Optimizations
- Improved performance of Level 2 rocBLAS GEMV on gfx90a GPU for non-transposed problems having small matrices and larger batch counts. Performance enhanced for problem sizes when m and n <= 32 and batch_count >= 256.
- Improved performance of rocBLAS syr2k for single, double, and double-complex precision, and her2k for double-complex precision. Slightly improved performance for general sizes on gfx90a.
Added
- Added bf16 inputs and f32 compute support to Level 1 rocBLAS Extension functions axpy_ex, scal_ex and nrm2_ex.
Deprecated
- trmm inplace is deprecated. It will be replaced by trmm that has both inplace and out-of-place functionality
- rocblas_query_int8_layout_flag() is deprecated and will be removed in a future release
- rocblas_gemm_flags_pack_int8x4 enum is deprecated and will be removed in a future release
- rocblas_set_device_memory_size() is deprecated and will be replaced by a future function rocblas_increase_device_memory_size()
- rocblas_is_user_managing_device_memory() is deprecated and will be removed in a future release
Removed
- is_complex helper was deprecated and now removed.
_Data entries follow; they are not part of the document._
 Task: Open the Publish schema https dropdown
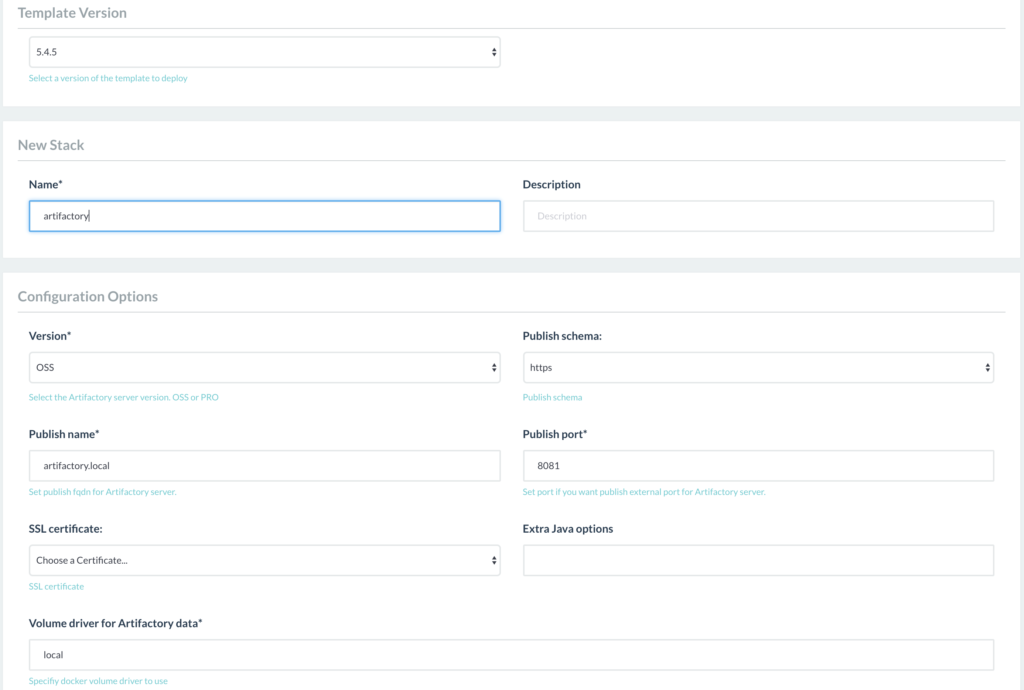point(758,367)
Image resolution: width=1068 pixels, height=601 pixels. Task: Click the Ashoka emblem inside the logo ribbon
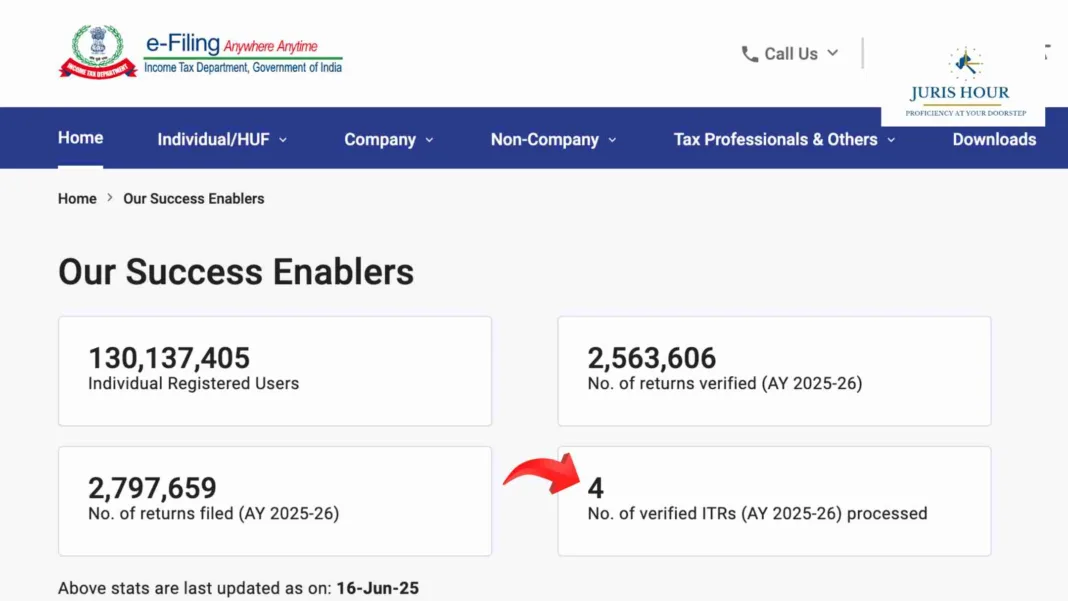coord(97,37)
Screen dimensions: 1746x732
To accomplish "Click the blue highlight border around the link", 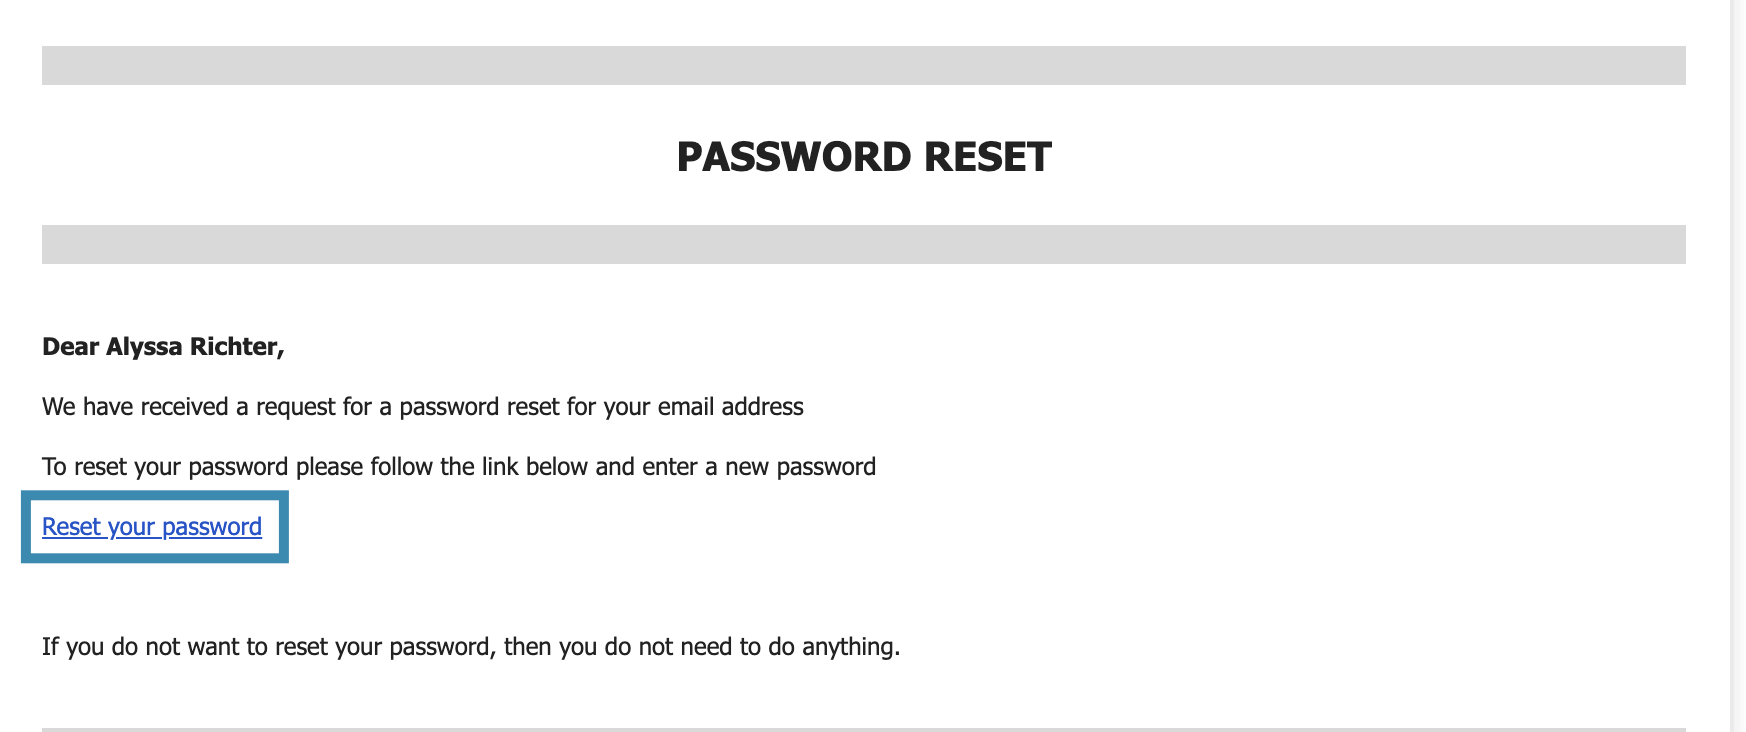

Use rocblas_is_complex instead.
- The enum truncate_t and the value truncate was deprecated and now removed from. It was replaced by rocblas_truncate_t and rocblas_truncate, respectively.
- rocblas_set_int8_type_for_hipblas was deprecated and is now removed.
- rocblas_get_int8_type_for_hipblas was deprecated and is now removed.
Dependencies
- build only dependency on python joblib added as used by Tensile build
- fix for cmake install on some OS when performed by install.sh -d --cmake_install
Fixed
- make trsm offset calculations 64 bit safe
Changed
- refactor rotg test code